SIX FLAGS OVER WOLF’S
My 92-year-old great aunt, Nel Wolf, lives in Sutton, W.V., a little town on the Kanawha River with approximately 1,100 residents. The Sunday of my visit just before Easter happened to be when the news first broke that our P.O.W.s had been set free by Iraqis. My aunt was thrilled by the news and upon going out in the afternoon to pick up some jelly beans for her antique bunny candy bowl to be set out on the coffee table, she decided she wanted two more American flags for the front porch, bringing the total to six. "There, it’s Six Flags Over Wolf’s," my aunt laughed upon sticking the two new flags into place. She told me that when someone asked her the week before how she’d managed to live so long, she answered, "I’m a Republican and a Methodist."

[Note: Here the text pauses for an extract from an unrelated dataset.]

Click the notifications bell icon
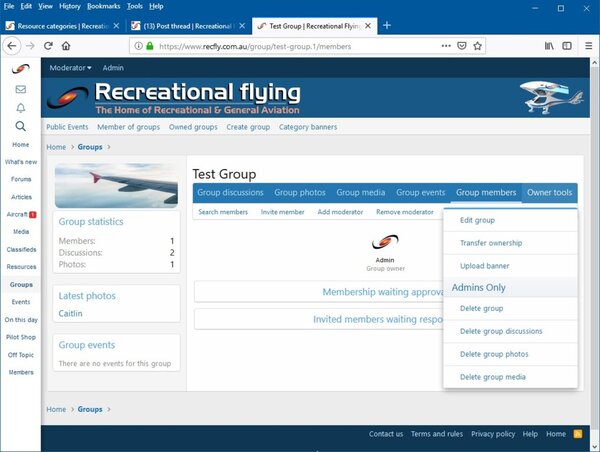The image size is (600, 452). pyautogui.click(x=20, y=108)
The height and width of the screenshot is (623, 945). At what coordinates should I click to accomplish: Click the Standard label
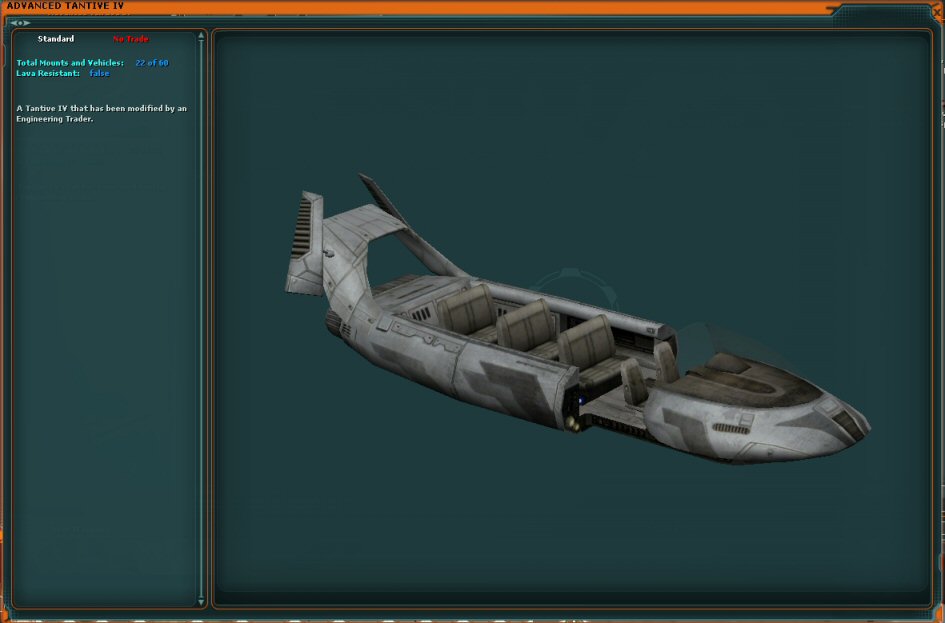point(56,39)
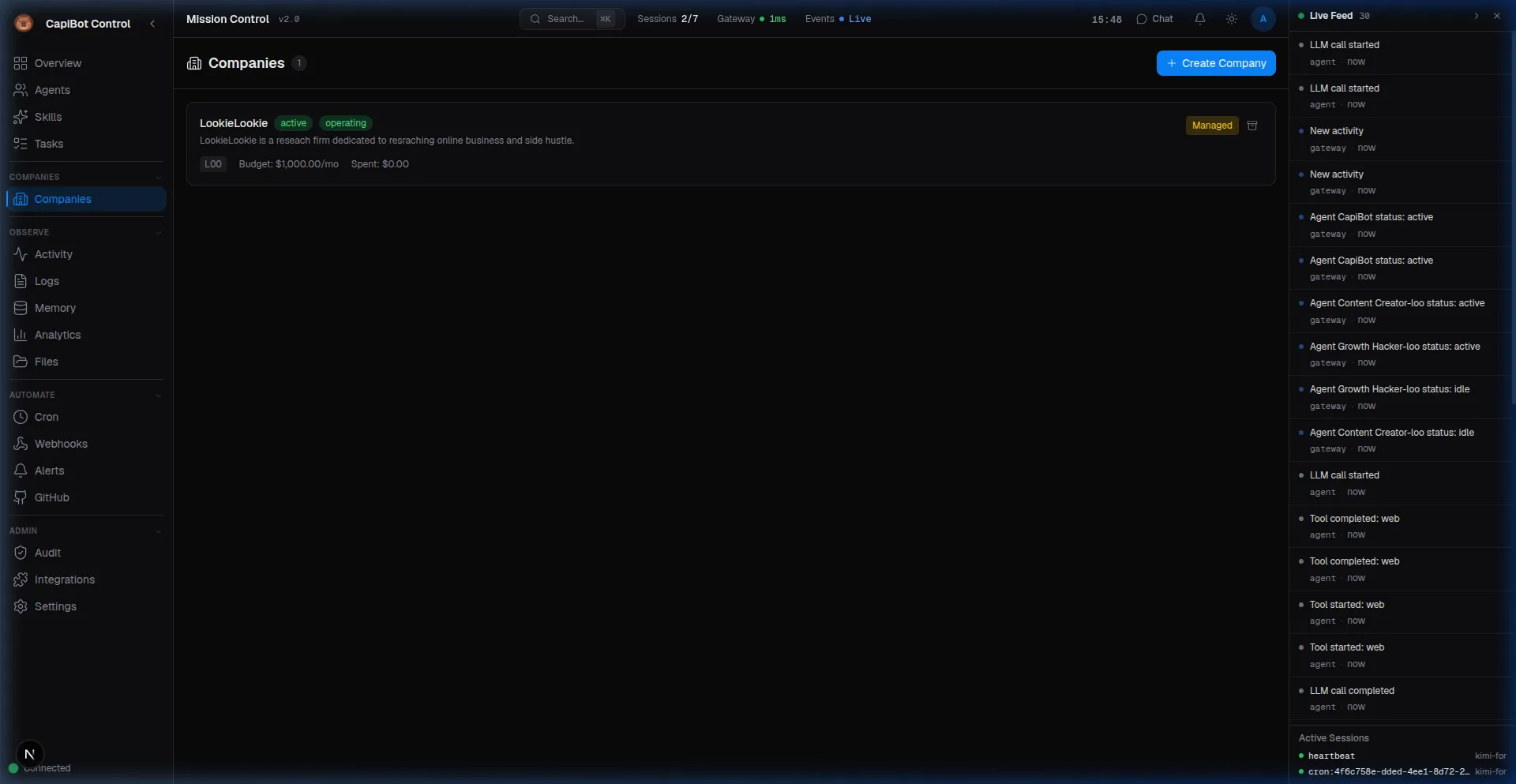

Here we are, Opening Day of LisaLeland.com.
If there’s one thing I’m convinced of since pulling the plug on my first website, Freespoken.com, it’s that writing is a use-it-or-lose-it muscle.
I’ve let mine atrophy for the last two-and-a-half months.
Among other escapist tactics, I’ve spent a great deal of time reading (some junk, some valuable), watching TV--especially leading up to the war, during the war and after the war--and shopping for the best deals on vegetables, fruits, albacore tuna and Progresso soup in my neighborhood.
The highlight of my unauthorized "sabbatical" was renting a car for two weeks at Easter and sightseeing my way through southern Pennsylvania on the way to visit my 92-year-old aunt in West Virginia before heading home to Ohio to visit my mom in Akron, my brother in Dayton and my sister in Mansfield.
I took some back roads coming back and saw a bunch of new territory off I-80, including Pottsville (home of Yuengling beer), Hazelton, Allentown and the tiny village of Jim Thorpe.
Pennsylvania is definitely "God’s Country" and when John Denver sings about West Virginia being "almost heaven," he’s not kidding either.
Okay, that’s enough catching up for now.